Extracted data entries
_ _ _ _ _ _ _

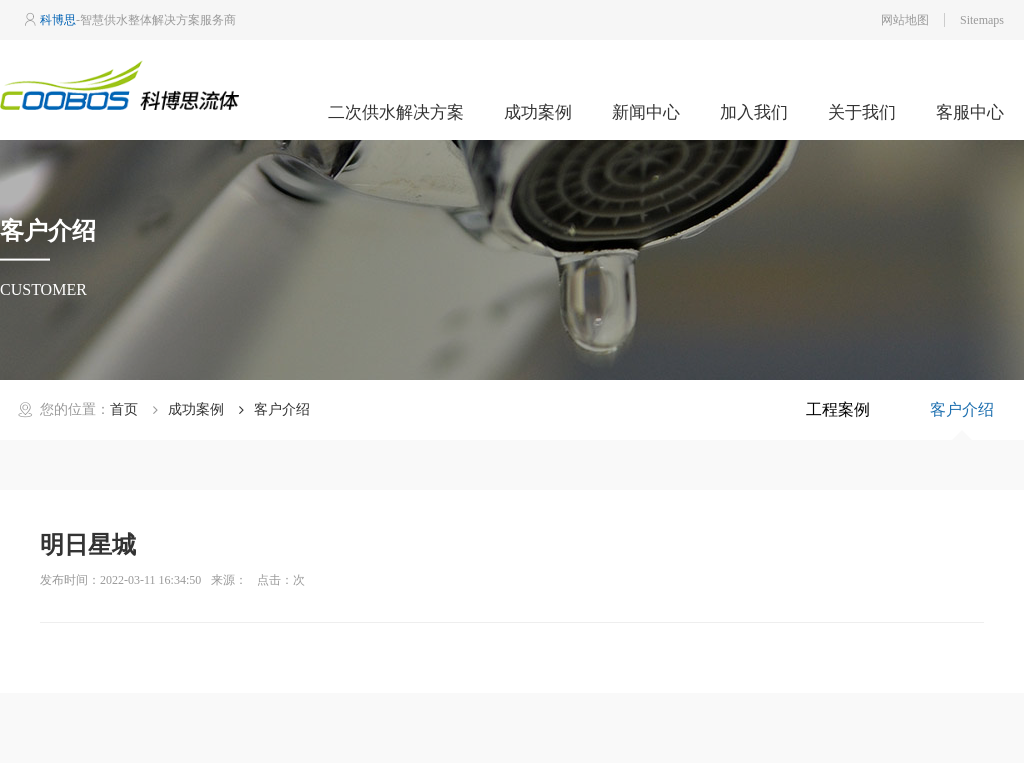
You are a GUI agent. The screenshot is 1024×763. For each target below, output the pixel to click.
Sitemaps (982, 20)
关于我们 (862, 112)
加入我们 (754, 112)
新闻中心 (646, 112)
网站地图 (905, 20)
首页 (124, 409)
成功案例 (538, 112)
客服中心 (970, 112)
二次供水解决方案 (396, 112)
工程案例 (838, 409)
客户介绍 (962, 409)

_ _ _ _ _ _ _

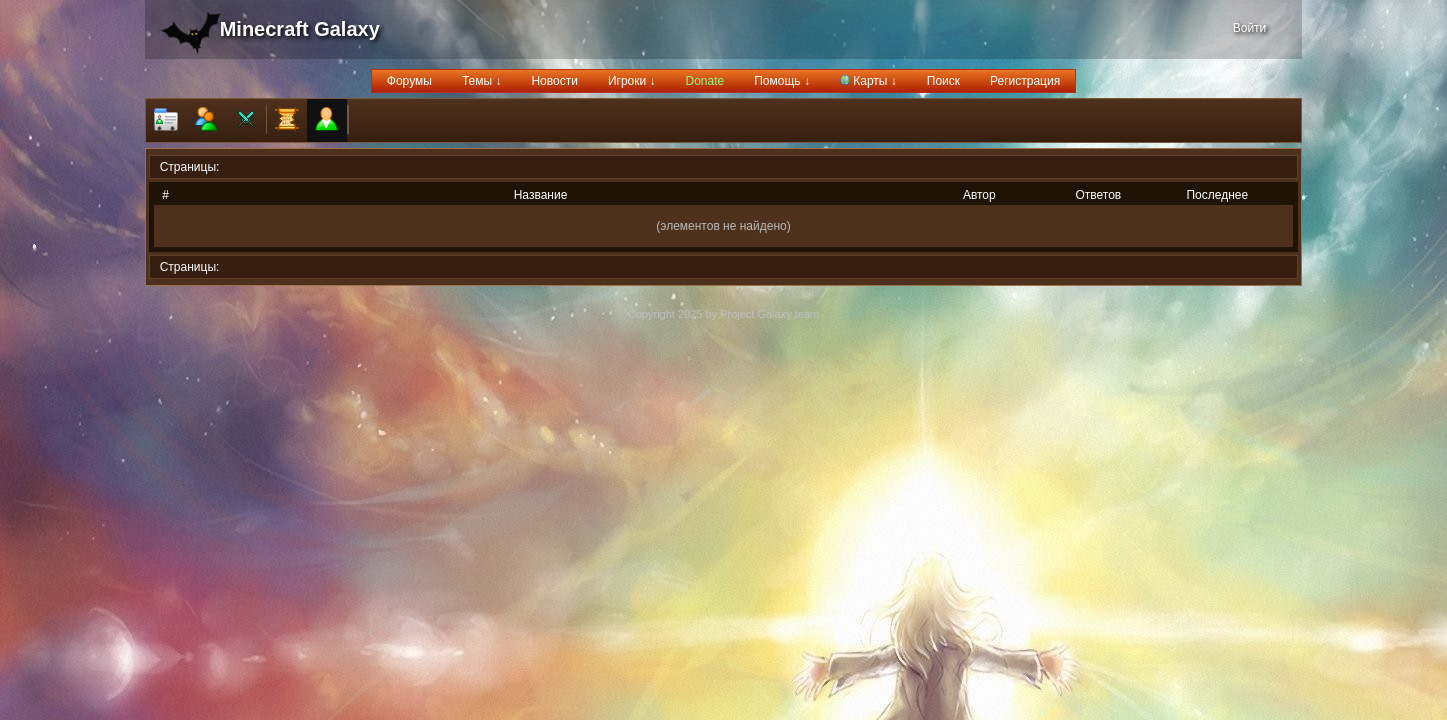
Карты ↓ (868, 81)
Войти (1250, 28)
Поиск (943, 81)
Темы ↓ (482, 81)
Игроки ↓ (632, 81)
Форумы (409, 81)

_ _ _ _ _ _ _

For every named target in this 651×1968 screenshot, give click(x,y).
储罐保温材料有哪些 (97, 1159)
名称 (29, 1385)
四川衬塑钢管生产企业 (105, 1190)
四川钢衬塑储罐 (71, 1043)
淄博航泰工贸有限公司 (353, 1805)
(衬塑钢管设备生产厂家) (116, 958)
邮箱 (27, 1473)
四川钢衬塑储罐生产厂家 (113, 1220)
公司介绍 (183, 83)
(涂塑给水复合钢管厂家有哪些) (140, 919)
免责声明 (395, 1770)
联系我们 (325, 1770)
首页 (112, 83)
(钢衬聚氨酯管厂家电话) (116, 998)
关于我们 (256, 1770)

_ _ _ _ _ _ _

_PROBLEM TO WORK ON_
Copy the lines of the material above without any changes, starting at the line that contains "(衬塑钢管设备生产厂家) (116, 958)" and ending at the line that contains "关于我们 (256, 1770)", with both of those lines included.

_WRITTEN RESPONSE_
(衬塑钢管设备生产厂家) (116, 958)
邮箱 (27, 1473)
四川钢衬塑储罐生产厂家 (113, 1220)
公司介绍 (183, 83)
(涂塑给水复合钢管厂家有哪些) (140, 919)
免责声明 (395, 1770)
联系我们 (325, 1770)
首页 (112, 83)
(钢衬聚氨酯管厂家电话) (116, 998)
关于我们 (256, 1770)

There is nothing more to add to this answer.